Petit retour sur les années qui précèdent : j'ai toujours été quelqu'un de plutôt dépressif, d'assez renfermé à la sociabilité et à la communication douteuse. Dès avant que je devienne ingénieur (chose que je regrette a posteriori, ayant eu la possibilité d'entrer à Sciences Po Bordeaux - je ne suis ni un pur technicien, ni un pur littéraire), lors d'un entretien pour une école d'ingénieur, une psychologue m'a dit que je devrais suivre un thérapie pour régler mes problèmes de timidité. Je n'y ai jamais cru. Du haut de ma prétention, atavique, je me suis dit : "Non tu vas régler ça tout seul". Evidemment ça n'a pas marché.

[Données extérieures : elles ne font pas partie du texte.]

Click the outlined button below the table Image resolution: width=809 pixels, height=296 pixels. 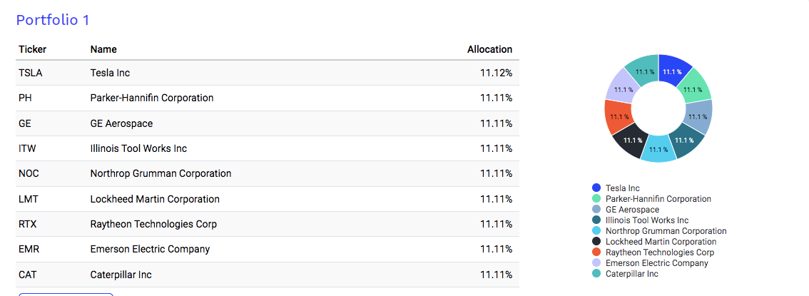coord(66,295)
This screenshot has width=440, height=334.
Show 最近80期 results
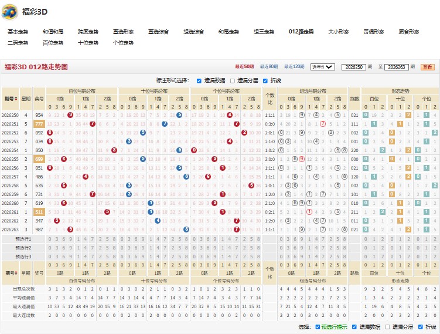(x=268, y=67)
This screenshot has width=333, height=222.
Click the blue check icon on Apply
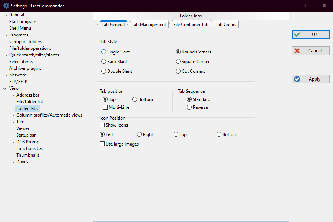coord(297,79)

Diplôme d'ingénieur passé, je suis entré sur le marché du travail avec un premier boulot qui n'a pas fonctionné, à Dreux, ville qui doit avoir un couvre-feu pour ne pas avoir de resto ouvert après 19h.

Deuxième boulot : en entreprise de conseil, sur des thèmes de dynamique rapide (emboutissage, crash véhicule). Pas de problème coté technique, coté com toujours le même problème : une faible confiance en moi, la tendance à ne pas m'imposer assez. Le contrat se finit en sucette après la fin de la dernière mission, l'entreprise ne me trouve pas du boulot et me colle des tonnes de mini-fautes pour pouvoir me virer, en essayant de m'arnaquer sur les indemnités. Je deviens informellement au chomage, le boulot avait été intense et passionnant et me revoilà sans rien à faire. Je suis seul et je le vis très mal, je ne sors plus. Je rédige ma lettre de contestation et je finis par prendre un avocat, qui accepte le boulot pour les prud'homme alors que la CGT m'avait dit que je n'obtiendrais rien. Et finalement mon ex-entreprise à consenti à m'indemniser.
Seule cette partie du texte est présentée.